UNIONS say dozens of workers have been exposed to potentially deadly asbestos fibres after the killer material was found where they were working – allegedly without the proper protective gear – in an enclosed part of Orica’s Kooragang Island plant.
Orica has not denied the asbestos discovery but has disputed the union account without saying how or where the union narrative might be wrong.
Construction, Forestry, Mining and Energy Union organiser Peter Harris confirmed on Wednesday that work had stopped on the affected part of the plant for a week.

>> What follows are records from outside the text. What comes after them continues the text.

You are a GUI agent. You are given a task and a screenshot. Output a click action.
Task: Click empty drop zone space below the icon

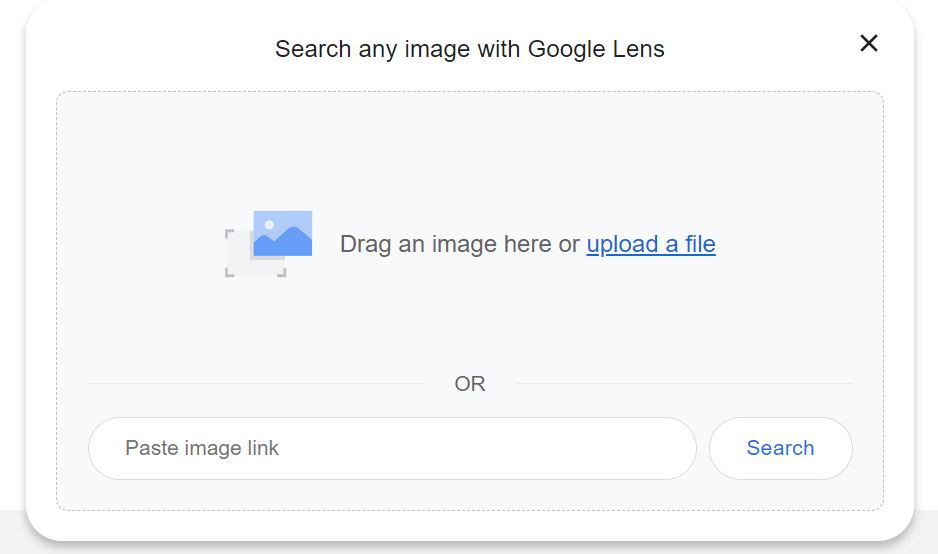pyautogui.click(x=470, y=323)
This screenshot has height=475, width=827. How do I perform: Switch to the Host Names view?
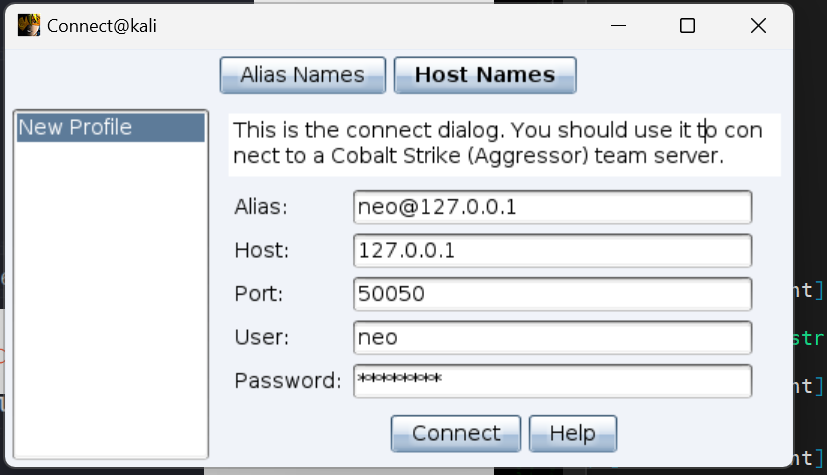[x=484, y=75]
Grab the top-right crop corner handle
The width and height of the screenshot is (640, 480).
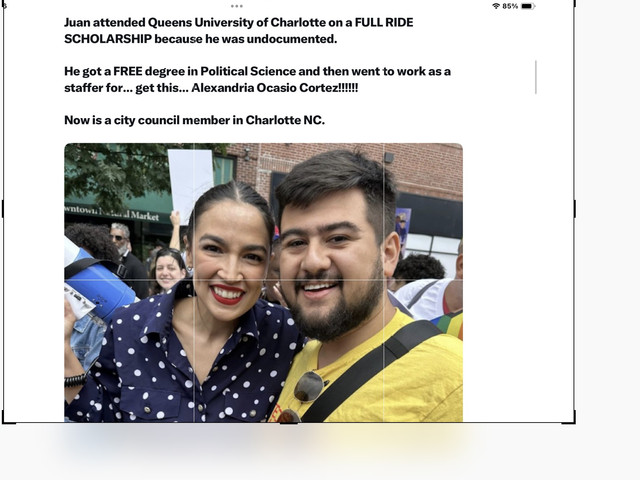pos(574,3)
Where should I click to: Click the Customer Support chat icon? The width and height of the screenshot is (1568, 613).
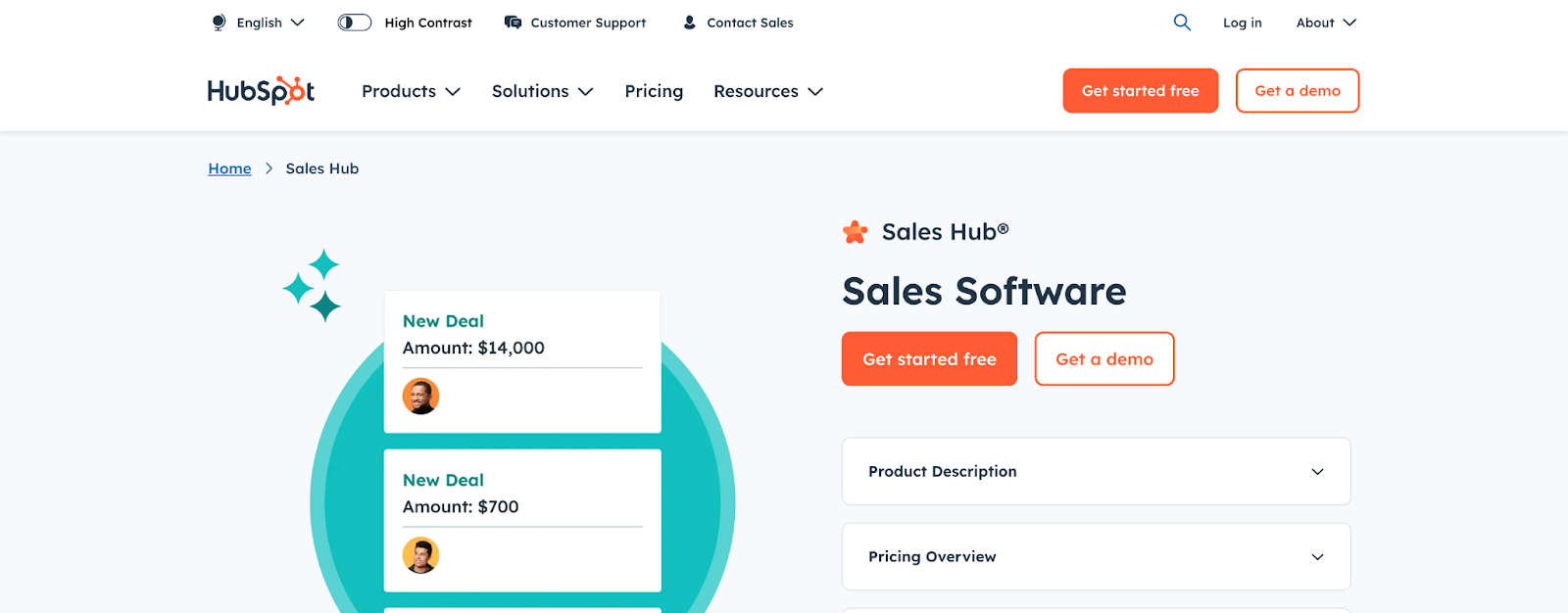(513, 23)
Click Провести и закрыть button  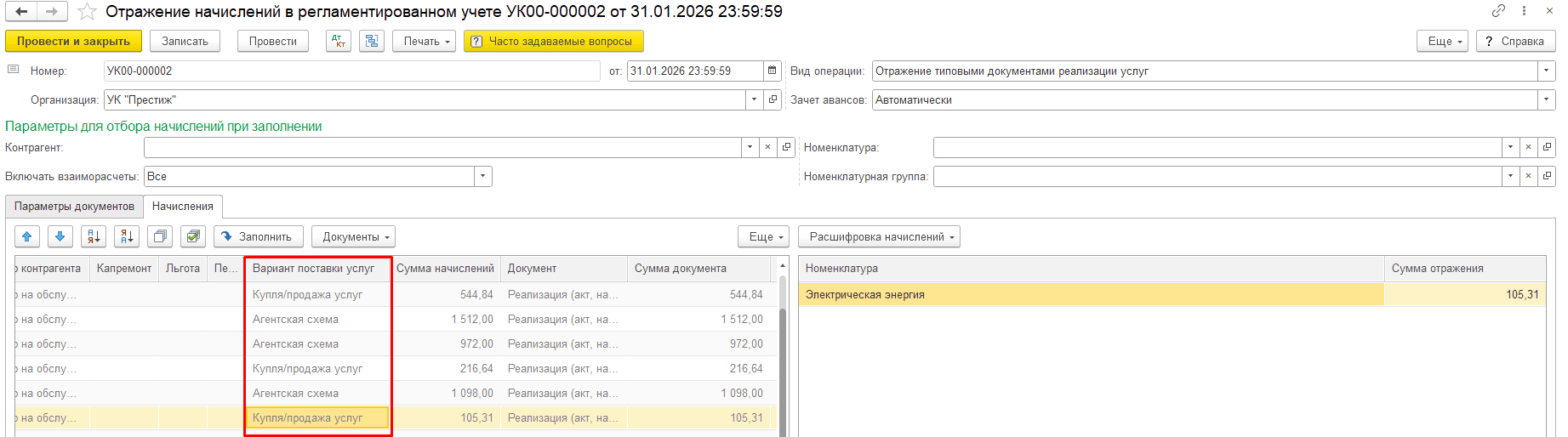[x=73, y=41]
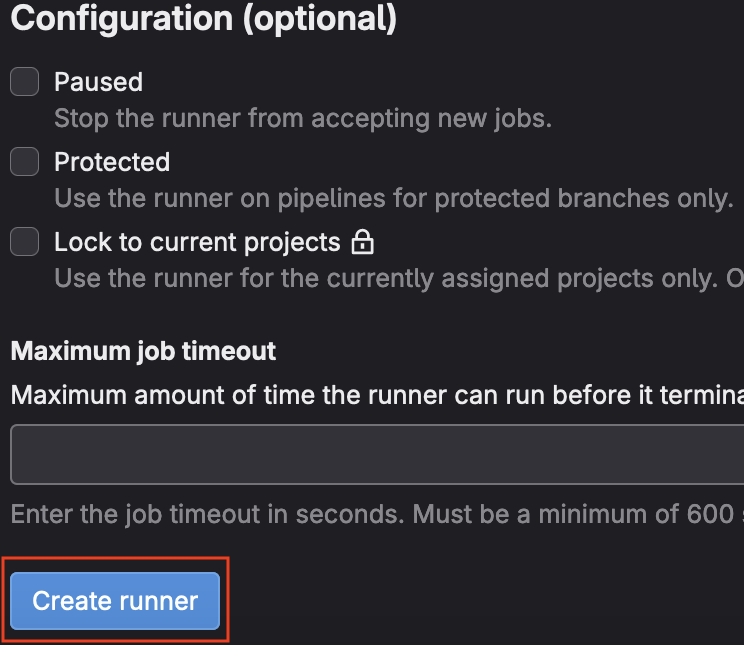This screenshot has width=744, height=645.
Task: Tick the Protected checkbox
Action: [25, 162]
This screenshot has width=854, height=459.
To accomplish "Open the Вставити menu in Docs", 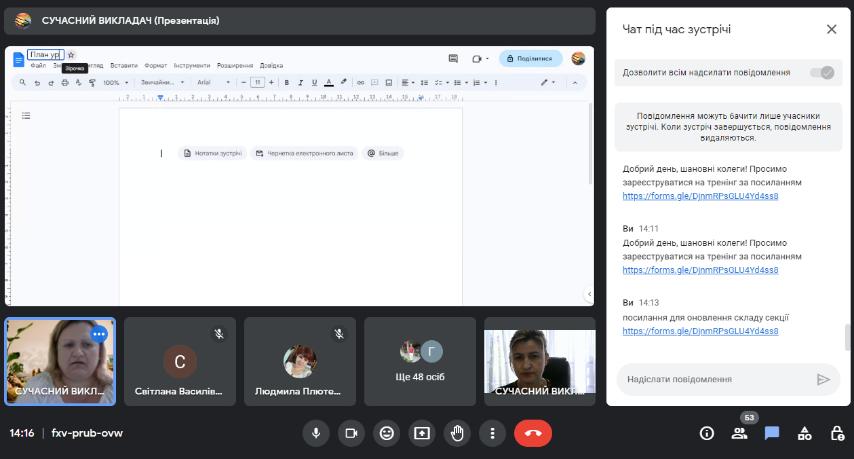I will click(x=124, y=65).
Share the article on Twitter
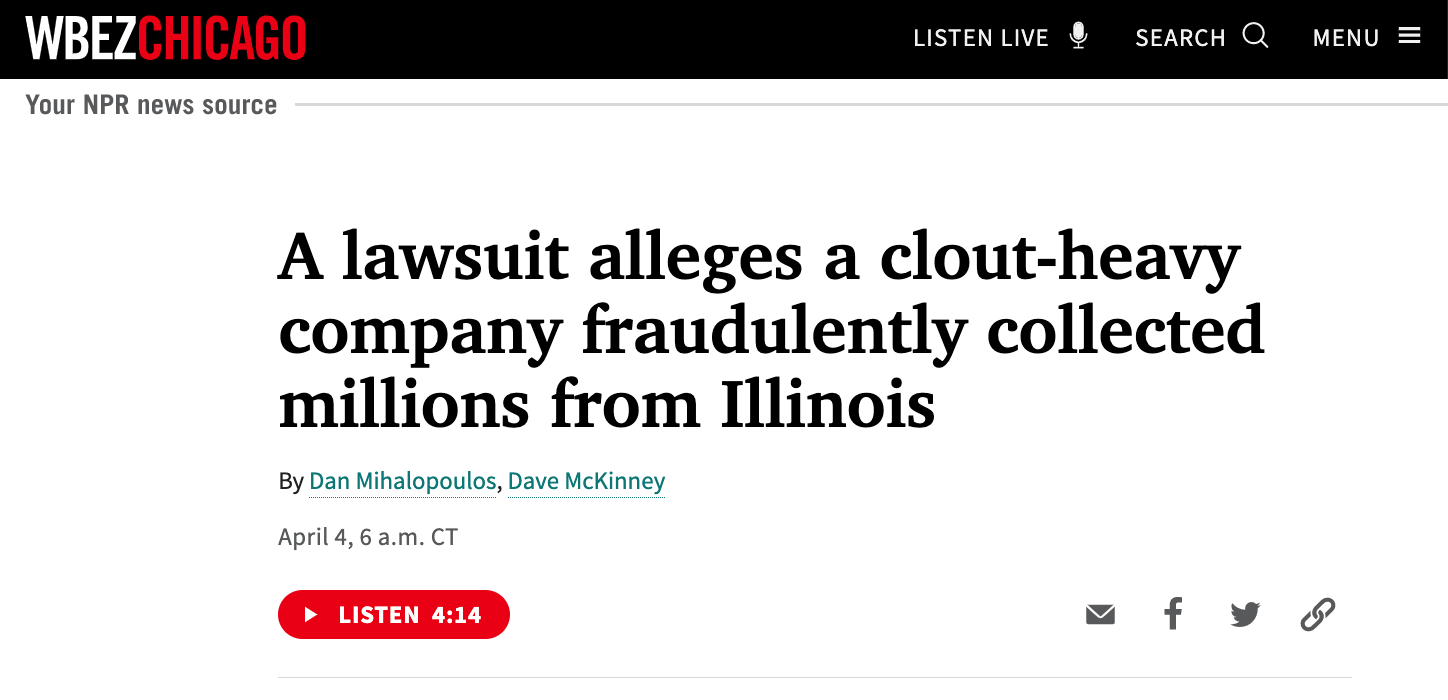 tap(1245, 614)
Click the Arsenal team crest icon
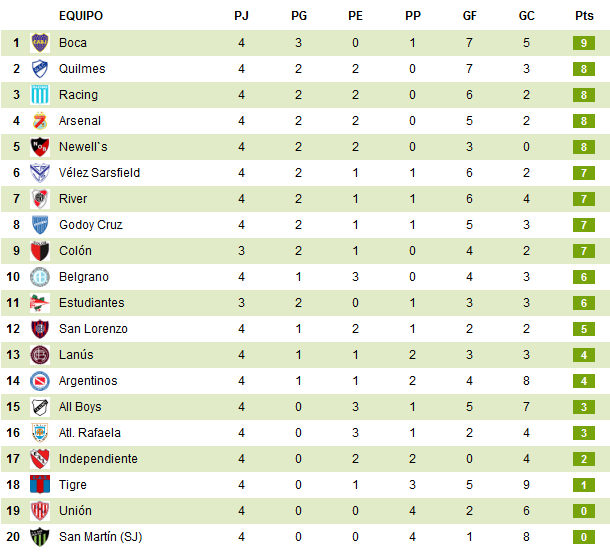 click(x=40, y=121)
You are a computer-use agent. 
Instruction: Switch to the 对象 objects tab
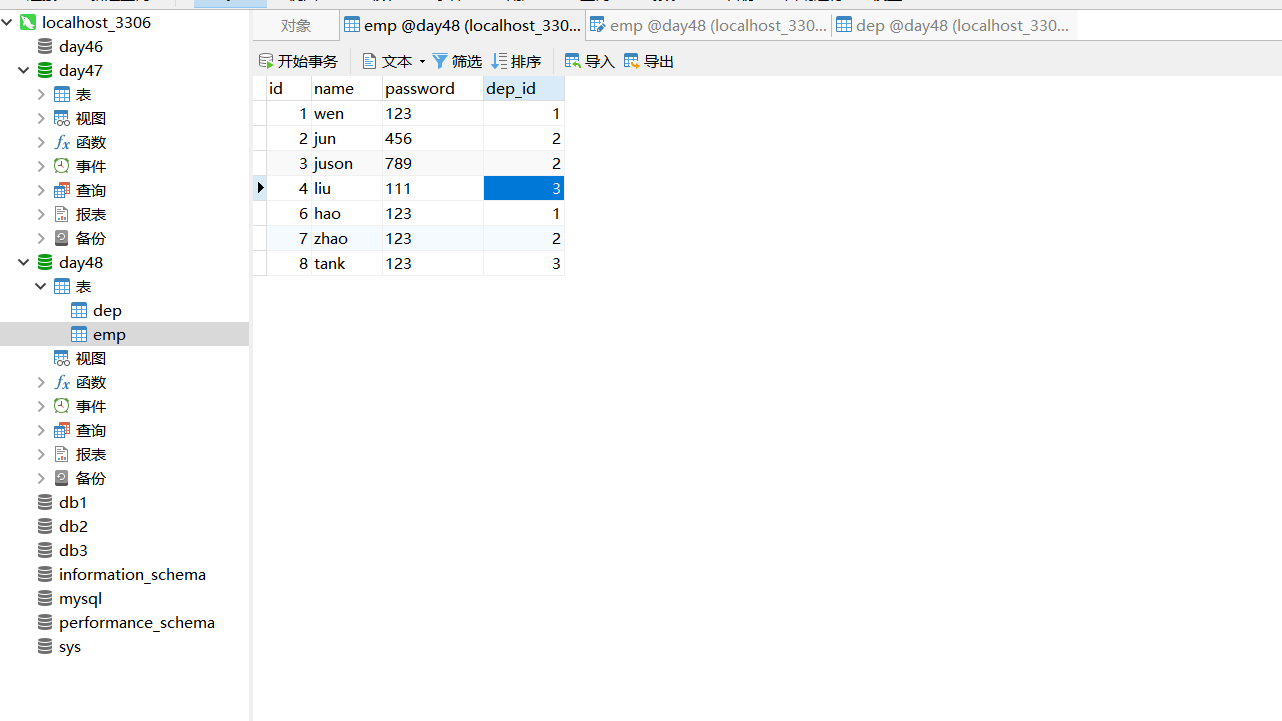(295, 24)
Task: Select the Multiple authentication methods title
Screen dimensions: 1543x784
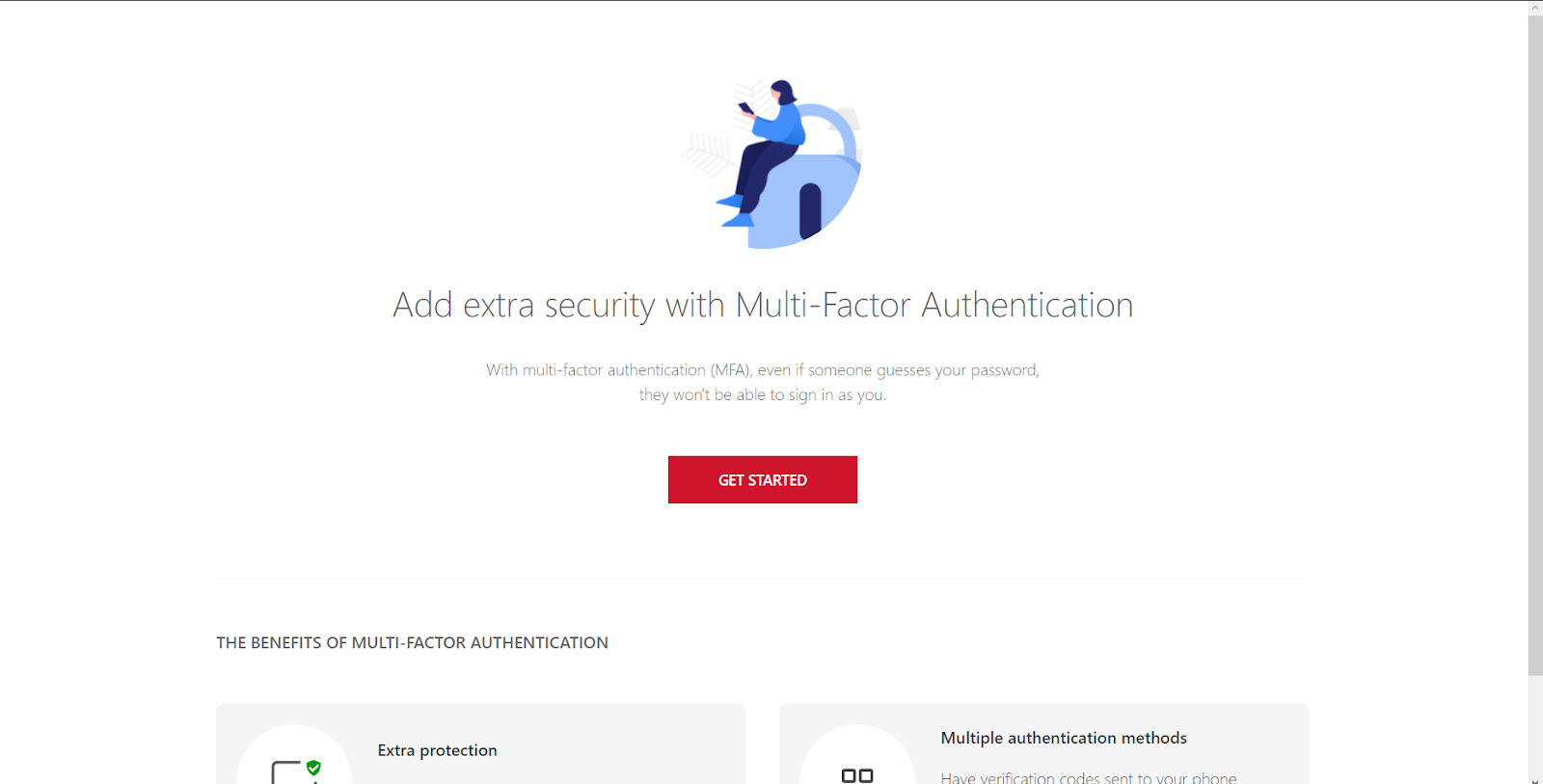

Mr Harris said that asbestos had been found behind walls of fire-brick in one of the ammonia plant chimney stacks. He said the contractors charged with replacing the bricks had been wearing personal protective equipment but that scaffolders and other workers on the same job in enclosed space had not. He said the job had not been listed on the plant’s “asbestos register” – a list of areas where asbestos would be found, or likely to be found. He said the men had been at work for some days before “black stuff” where they were working was confirmed as containing asbestos. Subsequent “swab tests” had detected asbestos fibres on the scaffolding.
Further tests found asbestos in the “crib rooms” used by the workers. He said the 35 to 40 workers whose jobs had been stopped for a week had been turning up for work, and spending their entire 12-hour shift inside the crib rooms.
Mr Harris said it was no surprise to find asbestos in a plant of this age and nature but it was difficult to understand how the area in question would not be on the asbestos register given it was often used as an insulator along with “refractory” material (fire bricks).
The $67-million overhaul of the ammonia plant is the first since the hexavalent chromium controversy of 2011. The potentially carcinogenic chemical escaped from the plant when it was being restarted after a similar period of maintenance.
On February 15, Orica Kooragang general manager Scott Reid invited the Newcastle Herald and other media to tour the plant, stressing there would be no repeat of the 2011 controversy.
Mr Reid said at the time that the “health and safety of workers and the community” was the company’s priority. On Wednesday, Mr Reid said asbestos had been “anticipated” and “continuous air monitoring had returned a negative result for airborne fibres”. SafeWork NSW had been “advised of the asbestos removal processes”.
SafeWork said it had visited the job and was reviewing the asbestos management plan and other documents for any breach of safety laws.